- _Stored data_
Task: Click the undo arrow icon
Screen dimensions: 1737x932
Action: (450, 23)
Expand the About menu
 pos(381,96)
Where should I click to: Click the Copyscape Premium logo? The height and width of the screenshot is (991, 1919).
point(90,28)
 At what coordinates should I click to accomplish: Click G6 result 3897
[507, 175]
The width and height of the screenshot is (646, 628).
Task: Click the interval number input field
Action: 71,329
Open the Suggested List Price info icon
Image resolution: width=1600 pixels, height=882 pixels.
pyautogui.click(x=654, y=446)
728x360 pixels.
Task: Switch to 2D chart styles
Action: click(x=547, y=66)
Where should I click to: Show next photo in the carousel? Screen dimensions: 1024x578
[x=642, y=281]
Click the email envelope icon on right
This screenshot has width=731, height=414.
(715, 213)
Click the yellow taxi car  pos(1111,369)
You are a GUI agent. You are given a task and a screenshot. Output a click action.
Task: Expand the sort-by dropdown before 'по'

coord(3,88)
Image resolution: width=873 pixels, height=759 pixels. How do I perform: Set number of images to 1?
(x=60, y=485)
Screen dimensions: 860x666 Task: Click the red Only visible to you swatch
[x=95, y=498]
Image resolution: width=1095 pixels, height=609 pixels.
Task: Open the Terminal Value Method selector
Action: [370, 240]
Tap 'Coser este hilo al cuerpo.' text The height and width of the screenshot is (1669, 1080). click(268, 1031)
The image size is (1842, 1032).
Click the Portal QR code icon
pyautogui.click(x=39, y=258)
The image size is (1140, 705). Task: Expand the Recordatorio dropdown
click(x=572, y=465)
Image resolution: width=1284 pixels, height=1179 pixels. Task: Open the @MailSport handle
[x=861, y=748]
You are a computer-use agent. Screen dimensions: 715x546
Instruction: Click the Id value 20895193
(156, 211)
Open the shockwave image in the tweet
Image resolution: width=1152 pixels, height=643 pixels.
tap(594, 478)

- _Goal of the exercise_
Without leaving anything out, repeat the data exactly.

- _Reply_
Task: Click the undo arrow icon
Screen dimensions: 1737x932
Action: (450, 23)
Expand the About menu
 pos(381,96)
Where should I click to: Click the Copyscape Premium logo? The height and width of the screenshot is (991, 1919).
point(90,28)
 At what coordinates should I click to accomplish: Click G6 result 3897
[507, 175]
The width and height of the screenshot is (646, 628).
Task: Click the interval number input field
Action: 71,329
Open the Suggested List Price info icon
Image resolution: width=1600 pixels, height=882 pixels.
pyautogui.click(x=654, y=446)
728x360 pixels.
Task: Switch to 2D chart styles
Action: click(x=547, y=66)
Where should I click to: Show next photo in the carousel? Screen dimensions: 1024x578
[x=642, y=281]
Click the email envelope icon on right
This screenshot has width=731, height=414.
(715, 213)
Click the yellow taxi car  pos(1111,369)
You are a GUI agent. You are given a task and a screenshot. Output a click action.
Task: Expand the sort-by dropdown before 'по'

coord(3,88)
Image resolution: width=873 pixels, height=759 pixels. How do I perform: Set number of images to 1?
(x=60, y=485)
Screen dimensions: 860x666 Task: Click the red Only visible to you swatch
[x=95, y=498]
Image resolution: width=1095 pixels, height=609 pixels.
Task: Open the Terminal Value Method selector
Action: [370, 240]
Tap 'Coser este hilo al cuerpo.' text The height and width of the screenshot is (1669, 1080). click(268, 1031)
The image size is (1842, 1032).
Click the Portal QR code icon
pyautogui.click(x=39, y=258)
The image size is (1140, 705). Task: Expand the Recordatorio dropdown
click(x=572, y=465)
Image resolution: width=1284 pixels, height=1179 pixels. Task: Open the @MailSport handle
[x=861, y=748]
You are a computer-use agent. Screen dimensions: 715x546
Instruction: Click the Id value 20895193
(156, 211)
Open the shockwave image in the tweet
Image resolution: width=1152 pixels, height=643 pixels.
tap(594, 478)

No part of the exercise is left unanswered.